(Requirement): From the entries below, copy out every line with "agent" in it.

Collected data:

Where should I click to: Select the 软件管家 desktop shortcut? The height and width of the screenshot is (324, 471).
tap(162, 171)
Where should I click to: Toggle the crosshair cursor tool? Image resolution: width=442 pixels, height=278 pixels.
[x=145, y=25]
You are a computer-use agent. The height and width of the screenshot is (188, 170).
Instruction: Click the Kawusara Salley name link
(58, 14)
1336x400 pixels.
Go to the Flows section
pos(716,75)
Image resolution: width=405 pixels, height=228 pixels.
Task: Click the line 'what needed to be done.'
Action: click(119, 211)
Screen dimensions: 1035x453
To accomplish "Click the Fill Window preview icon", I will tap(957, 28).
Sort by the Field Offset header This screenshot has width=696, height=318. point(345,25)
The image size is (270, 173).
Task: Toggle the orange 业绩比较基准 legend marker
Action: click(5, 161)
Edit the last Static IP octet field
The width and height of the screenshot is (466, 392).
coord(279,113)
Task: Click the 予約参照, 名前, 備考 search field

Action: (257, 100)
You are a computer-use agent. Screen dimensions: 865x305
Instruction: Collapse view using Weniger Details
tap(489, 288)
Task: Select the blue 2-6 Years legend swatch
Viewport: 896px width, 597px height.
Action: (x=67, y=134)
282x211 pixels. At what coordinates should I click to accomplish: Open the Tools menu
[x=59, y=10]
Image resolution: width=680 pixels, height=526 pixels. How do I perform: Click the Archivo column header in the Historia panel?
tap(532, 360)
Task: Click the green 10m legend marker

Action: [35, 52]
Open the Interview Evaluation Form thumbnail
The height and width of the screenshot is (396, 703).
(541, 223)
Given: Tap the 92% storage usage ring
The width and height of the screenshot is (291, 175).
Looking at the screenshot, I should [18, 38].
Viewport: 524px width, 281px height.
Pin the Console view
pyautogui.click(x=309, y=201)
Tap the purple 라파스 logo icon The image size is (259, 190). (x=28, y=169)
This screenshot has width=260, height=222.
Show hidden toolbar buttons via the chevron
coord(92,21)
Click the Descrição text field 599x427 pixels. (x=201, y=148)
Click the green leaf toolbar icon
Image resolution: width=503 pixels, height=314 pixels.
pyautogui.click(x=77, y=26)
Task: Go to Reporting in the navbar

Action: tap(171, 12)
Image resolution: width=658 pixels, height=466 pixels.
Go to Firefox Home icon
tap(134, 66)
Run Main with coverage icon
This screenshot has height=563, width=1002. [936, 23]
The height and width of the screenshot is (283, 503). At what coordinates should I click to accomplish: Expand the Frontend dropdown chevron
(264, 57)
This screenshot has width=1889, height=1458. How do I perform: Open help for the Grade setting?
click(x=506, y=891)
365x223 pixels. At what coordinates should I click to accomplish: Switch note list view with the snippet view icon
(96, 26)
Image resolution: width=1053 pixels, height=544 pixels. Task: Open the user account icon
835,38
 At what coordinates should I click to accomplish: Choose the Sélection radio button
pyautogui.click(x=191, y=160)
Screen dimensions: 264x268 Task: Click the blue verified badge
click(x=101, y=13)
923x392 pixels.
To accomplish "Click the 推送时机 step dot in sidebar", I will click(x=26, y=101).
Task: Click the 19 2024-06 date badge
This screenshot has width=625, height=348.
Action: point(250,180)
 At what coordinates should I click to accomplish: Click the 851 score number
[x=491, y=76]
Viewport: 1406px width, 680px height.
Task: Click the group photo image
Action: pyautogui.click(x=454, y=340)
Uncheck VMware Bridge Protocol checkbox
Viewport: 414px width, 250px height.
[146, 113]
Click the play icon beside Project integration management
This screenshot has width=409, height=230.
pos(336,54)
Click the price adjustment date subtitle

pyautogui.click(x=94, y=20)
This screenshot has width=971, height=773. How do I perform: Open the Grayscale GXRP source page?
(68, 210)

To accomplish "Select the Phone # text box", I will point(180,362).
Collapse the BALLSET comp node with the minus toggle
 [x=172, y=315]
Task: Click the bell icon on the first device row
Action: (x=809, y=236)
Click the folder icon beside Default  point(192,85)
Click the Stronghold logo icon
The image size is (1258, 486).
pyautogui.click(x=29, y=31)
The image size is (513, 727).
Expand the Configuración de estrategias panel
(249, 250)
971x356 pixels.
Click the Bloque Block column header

(Expected output):
You are a computer-use agent. The height and width of the screenshot is (188, 170).
You are a computer-use agent. Screen dimensions: 865x305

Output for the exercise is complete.